WHAT IS NEEDED: The copy must hold every line from the one with "Given: Click the inseam arrow labeled C" through the end of the listing, word for word, and must hold no pictures.

Segment Open

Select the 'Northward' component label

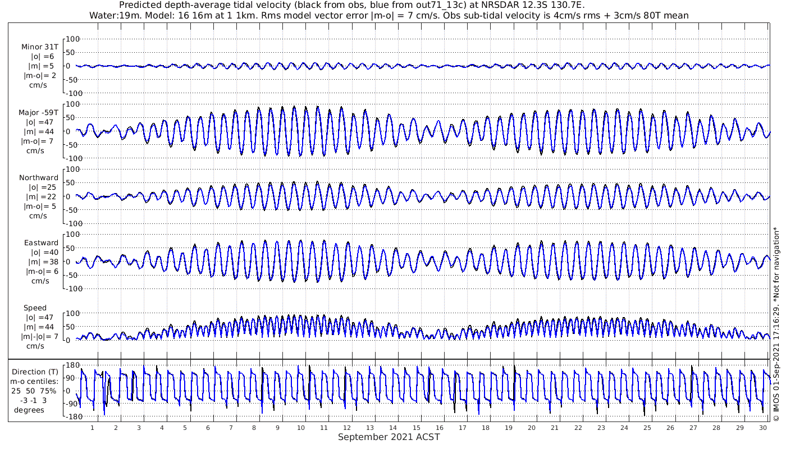point(39,178)
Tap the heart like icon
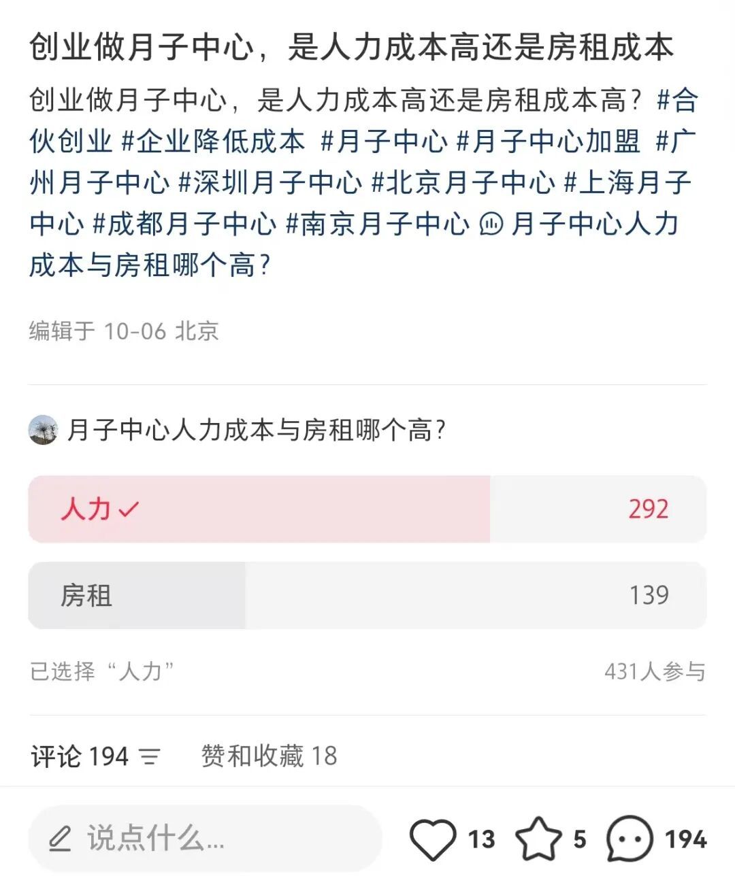 point(433,839)
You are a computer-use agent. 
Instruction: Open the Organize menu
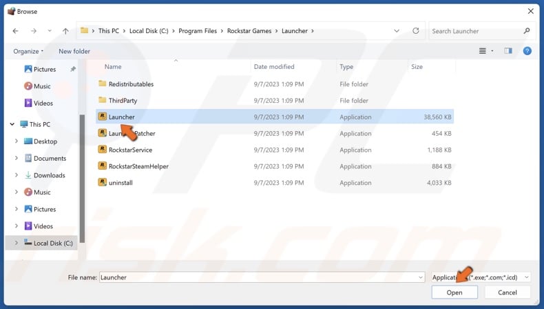point(28,51)
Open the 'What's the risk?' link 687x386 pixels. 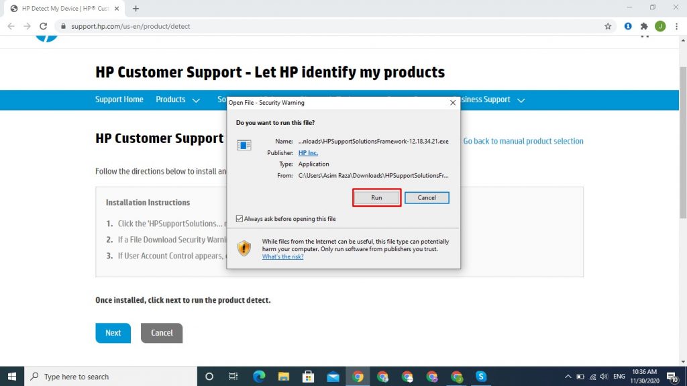[x=282, y=256]

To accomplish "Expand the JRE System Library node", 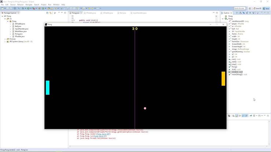I will [5, 42].
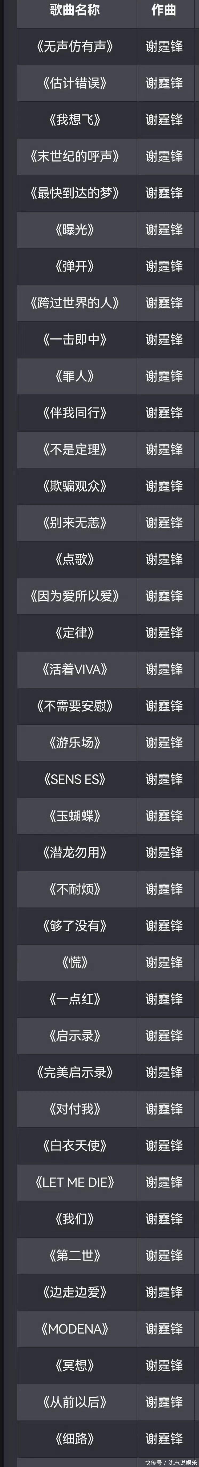Choose the 《曝光》 song title
Image resolution: width=199 pixels, height=1467 pixels.
pos(75,230)
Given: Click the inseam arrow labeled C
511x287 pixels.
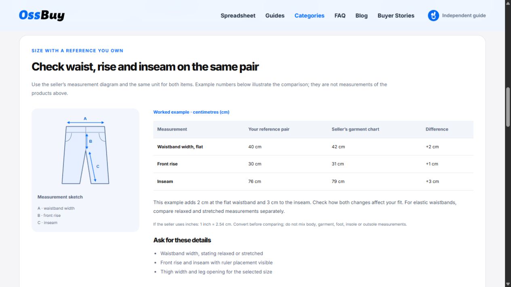Looking at the screenshot, I should point(92,166).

Segment Closed

EXERCISE SOLUTION:
Given: Click the inseam arrow labeled C
511x287 pixels.
Looking at the screenshot, I should point(92,166).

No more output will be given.